In our lifetime, a lot of things can make us feel stupid or inadequate. Failing a test, missing the train, getting rejected from hundreds of jobs (none of these are personal experiences, of course!) - they’re all devastating events, for sure. However, none of these experiences can compare to the soul-crushing blow dealt to your self-worth after fumbling a clue word as the Spymaster in a game of Codenames. The blank stares from your friends, coworkers, or the group of people you’ve just met playing Codenames as an icebreaker game (that now think you’re dumb as bricks) after stammering out a “Red 2” with 5 red-related words on the board is enough to cause irreversible damage to one’s soul. When faced with problems such as these, we think back to the words of our wise ancestors: “Use an embeddings model to generate a high-dimensional semantic vector space representation of lexical units for optimal clue synthesis to win in Codenames and honour your family.”
The Learning about Word Embeddings Part
Word embeddings are dense vector representations of words in a high-dimensional space.

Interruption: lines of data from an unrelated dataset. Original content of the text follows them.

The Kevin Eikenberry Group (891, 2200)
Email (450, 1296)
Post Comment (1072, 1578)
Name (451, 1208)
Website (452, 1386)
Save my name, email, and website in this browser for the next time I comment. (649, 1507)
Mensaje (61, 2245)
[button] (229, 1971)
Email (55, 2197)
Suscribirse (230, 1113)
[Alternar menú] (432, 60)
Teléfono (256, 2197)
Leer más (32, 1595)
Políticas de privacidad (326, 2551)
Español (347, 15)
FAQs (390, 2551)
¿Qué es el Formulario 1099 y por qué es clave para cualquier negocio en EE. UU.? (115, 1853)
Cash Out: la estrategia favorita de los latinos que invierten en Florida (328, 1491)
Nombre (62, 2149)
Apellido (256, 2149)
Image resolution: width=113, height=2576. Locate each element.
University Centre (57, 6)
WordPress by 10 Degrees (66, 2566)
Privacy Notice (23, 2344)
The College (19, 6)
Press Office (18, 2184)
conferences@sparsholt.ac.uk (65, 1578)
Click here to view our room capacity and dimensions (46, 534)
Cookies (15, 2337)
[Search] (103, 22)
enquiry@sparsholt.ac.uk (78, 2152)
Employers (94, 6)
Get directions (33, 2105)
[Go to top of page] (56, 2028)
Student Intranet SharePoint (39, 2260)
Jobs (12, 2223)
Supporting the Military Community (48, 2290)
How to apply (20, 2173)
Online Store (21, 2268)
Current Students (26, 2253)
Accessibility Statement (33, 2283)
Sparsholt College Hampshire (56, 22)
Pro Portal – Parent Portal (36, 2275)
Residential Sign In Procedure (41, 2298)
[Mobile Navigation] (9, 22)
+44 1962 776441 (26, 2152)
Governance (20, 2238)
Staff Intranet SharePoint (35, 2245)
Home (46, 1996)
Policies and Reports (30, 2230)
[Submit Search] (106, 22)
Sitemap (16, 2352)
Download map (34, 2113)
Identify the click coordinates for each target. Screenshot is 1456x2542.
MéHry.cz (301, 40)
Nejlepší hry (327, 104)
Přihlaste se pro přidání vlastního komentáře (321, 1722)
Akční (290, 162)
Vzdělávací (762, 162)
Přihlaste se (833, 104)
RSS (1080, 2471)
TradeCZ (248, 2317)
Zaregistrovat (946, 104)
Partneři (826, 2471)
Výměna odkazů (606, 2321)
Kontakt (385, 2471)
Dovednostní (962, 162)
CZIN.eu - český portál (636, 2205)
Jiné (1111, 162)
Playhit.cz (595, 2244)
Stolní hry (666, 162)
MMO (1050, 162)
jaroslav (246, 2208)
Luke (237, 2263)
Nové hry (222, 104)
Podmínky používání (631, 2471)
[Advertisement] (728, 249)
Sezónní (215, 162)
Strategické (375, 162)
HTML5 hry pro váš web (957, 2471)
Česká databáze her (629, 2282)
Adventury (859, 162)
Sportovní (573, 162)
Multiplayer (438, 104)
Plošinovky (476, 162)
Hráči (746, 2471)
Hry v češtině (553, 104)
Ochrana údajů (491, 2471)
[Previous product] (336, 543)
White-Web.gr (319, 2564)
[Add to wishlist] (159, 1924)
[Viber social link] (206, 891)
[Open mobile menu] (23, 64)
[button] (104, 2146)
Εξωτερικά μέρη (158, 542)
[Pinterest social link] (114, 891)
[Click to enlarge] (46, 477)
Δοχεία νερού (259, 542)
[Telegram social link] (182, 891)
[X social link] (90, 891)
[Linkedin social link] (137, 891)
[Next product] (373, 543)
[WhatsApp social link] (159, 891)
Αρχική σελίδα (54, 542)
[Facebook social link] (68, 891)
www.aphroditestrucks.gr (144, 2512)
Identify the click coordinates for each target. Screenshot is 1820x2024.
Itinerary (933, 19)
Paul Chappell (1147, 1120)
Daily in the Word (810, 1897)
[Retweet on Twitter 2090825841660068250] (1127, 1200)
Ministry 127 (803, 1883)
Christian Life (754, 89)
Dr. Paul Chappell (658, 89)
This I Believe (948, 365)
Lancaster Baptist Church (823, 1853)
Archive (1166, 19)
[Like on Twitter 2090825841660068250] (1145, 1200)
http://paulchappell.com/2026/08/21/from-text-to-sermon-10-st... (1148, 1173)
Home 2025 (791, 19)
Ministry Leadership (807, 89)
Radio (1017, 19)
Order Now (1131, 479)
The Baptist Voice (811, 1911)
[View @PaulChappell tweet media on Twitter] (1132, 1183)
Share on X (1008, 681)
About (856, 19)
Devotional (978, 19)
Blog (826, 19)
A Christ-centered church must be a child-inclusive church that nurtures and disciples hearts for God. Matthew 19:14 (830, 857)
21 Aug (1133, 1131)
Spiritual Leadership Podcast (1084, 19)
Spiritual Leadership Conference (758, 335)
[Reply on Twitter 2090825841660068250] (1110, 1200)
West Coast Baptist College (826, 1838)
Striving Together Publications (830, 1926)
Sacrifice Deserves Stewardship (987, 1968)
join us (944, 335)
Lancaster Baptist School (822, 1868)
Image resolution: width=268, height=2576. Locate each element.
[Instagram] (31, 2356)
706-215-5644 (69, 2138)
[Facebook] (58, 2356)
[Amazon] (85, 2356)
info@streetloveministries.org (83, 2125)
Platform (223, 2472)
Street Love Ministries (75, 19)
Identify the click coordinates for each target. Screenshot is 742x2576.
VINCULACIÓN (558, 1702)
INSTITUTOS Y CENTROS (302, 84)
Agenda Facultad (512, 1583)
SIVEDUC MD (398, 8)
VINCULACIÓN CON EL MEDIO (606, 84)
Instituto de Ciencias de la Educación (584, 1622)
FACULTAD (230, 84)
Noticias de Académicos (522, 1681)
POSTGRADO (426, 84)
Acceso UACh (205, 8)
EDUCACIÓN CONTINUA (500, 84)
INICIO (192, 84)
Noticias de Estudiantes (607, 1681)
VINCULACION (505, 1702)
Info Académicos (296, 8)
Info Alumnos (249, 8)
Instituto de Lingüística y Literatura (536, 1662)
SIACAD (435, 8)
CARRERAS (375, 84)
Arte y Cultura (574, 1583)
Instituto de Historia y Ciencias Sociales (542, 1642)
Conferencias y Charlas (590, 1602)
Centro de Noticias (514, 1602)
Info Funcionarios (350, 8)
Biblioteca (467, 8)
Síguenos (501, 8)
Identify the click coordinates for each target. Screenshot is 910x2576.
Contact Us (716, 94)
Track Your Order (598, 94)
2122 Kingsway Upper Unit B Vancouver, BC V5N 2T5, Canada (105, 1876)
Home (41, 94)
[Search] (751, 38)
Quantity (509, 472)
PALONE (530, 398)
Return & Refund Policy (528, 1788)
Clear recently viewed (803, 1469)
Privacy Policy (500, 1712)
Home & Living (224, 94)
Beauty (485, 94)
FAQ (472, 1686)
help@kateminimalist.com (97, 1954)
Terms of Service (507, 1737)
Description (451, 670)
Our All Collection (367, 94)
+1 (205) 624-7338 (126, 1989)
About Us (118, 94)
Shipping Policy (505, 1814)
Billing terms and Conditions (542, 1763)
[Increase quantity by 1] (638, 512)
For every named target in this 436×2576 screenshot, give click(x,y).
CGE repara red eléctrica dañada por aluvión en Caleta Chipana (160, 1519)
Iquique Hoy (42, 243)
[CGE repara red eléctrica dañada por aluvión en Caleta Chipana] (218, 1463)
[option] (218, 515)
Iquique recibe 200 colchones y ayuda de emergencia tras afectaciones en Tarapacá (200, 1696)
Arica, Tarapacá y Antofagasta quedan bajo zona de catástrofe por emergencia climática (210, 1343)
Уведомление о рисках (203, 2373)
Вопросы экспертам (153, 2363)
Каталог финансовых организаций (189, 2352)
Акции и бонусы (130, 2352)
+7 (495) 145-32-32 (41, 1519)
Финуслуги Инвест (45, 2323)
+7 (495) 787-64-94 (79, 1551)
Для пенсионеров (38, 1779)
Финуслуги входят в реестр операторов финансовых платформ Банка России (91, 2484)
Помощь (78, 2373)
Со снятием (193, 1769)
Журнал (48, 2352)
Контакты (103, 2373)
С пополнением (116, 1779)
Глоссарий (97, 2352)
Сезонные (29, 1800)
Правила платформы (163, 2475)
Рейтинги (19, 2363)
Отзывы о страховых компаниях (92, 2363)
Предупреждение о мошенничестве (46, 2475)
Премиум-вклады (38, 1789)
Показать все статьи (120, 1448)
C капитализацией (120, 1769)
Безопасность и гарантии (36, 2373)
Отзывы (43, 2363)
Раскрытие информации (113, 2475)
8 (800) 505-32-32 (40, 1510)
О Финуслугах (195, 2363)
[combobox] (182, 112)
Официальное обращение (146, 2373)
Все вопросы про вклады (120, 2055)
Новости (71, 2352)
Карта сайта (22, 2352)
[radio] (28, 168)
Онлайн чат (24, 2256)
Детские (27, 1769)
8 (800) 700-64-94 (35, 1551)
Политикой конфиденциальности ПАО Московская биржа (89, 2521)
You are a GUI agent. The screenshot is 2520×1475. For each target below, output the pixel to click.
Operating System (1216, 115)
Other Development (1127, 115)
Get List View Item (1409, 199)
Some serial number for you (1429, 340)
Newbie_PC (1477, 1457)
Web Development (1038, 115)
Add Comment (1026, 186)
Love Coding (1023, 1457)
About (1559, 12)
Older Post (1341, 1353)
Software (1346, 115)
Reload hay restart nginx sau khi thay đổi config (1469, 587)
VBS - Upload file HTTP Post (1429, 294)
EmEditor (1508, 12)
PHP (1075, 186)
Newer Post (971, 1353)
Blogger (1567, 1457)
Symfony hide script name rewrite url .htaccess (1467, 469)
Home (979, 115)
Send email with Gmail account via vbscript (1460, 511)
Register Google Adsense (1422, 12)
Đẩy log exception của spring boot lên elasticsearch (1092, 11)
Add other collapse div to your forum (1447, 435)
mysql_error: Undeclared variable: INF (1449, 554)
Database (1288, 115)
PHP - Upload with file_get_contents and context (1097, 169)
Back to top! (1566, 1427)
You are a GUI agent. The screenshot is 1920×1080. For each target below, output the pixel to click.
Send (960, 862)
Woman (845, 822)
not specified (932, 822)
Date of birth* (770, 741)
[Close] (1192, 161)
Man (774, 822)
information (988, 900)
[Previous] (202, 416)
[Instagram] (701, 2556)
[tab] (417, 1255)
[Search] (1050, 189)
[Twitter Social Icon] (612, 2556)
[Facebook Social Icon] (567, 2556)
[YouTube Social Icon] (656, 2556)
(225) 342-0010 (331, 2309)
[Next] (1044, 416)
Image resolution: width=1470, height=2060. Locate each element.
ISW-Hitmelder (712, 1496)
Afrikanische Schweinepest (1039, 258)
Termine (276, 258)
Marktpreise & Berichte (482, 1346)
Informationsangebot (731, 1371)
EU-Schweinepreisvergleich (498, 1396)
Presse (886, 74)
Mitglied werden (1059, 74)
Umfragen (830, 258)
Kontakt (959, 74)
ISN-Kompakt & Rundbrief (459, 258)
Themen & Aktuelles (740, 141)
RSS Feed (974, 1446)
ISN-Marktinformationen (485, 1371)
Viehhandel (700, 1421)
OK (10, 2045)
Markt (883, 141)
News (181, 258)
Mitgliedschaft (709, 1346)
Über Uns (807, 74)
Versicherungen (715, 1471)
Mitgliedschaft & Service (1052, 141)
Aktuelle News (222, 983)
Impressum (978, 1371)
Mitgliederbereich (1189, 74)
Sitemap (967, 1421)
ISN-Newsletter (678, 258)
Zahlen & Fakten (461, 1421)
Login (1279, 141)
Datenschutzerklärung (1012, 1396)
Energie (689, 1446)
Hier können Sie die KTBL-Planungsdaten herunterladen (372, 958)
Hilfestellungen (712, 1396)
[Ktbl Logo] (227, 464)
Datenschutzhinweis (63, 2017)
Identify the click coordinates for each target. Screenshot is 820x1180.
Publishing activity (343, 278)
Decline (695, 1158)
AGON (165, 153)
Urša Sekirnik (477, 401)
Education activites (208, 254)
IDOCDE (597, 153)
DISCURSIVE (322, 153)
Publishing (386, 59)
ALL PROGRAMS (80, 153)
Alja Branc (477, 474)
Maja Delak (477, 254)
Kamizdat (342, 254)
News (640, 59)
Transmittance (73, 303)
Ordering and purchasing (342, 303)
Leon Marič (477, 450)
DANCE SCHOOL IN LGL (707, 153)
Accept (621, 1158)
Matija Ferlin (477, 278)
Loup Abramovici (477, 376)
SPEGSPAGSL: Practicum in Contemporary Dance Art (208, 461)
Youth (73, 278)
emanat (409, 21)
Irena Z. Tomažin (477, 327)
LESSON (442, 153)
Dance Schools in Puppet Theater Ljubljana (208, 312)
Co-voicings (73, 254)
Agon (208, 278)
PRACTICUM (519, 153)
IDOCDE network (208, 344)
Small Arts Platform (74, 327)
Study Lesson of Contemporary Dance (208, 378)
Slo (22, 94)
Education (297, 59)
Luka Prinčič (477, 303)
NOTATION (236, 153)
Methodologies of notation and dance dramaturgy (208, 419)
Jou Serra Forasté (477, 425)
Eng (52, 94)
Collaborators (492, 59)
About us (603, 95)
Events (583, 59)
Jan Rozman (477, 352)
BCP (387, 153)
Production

Essentially, we’re turning words into lists of numbers.
for visual learners: 
The fundamental principle behind word embeddings is the distributional hypothesis, which posits that words appearing in similar contexts tend to have similar meanings. It’s the linguistic equivalent of “you are the company you keep.” The training process involves minimizing a loss function that captures the difference between the model’s predictions and the actual word co-occurrences in the training data.
A key feature of word embeddings is their ability to capture multiple degrees of similarity between words. This is achieved through the high dimensionality of the vector space. Cosine similarity is commonly used to measure the similarity between word vectors. The classic example is: vector(“king”) - vector(“man”) + vector(“woman”) ≈ vector(“queen”). It’s surprisingly intuitive and even sets me up to make jokes like this: vector(“diet”) + vector(“minorinconvenience”) - vector(“willpower”) ≈ vector(“regret”). It’s word math! I can only imagine how the “they put letters in my math!!!” people feel right now. Condolences.
Of course, despite their effectiveness, word embeddings have limitations. They struggle with polysemy, assigning a single vector to words with multiple meanings. They also require large amounts of training data and can inherit biases present in the training corpus. While our queen king example was pretty cool, the word vectors aren’t always that clean and intuitive.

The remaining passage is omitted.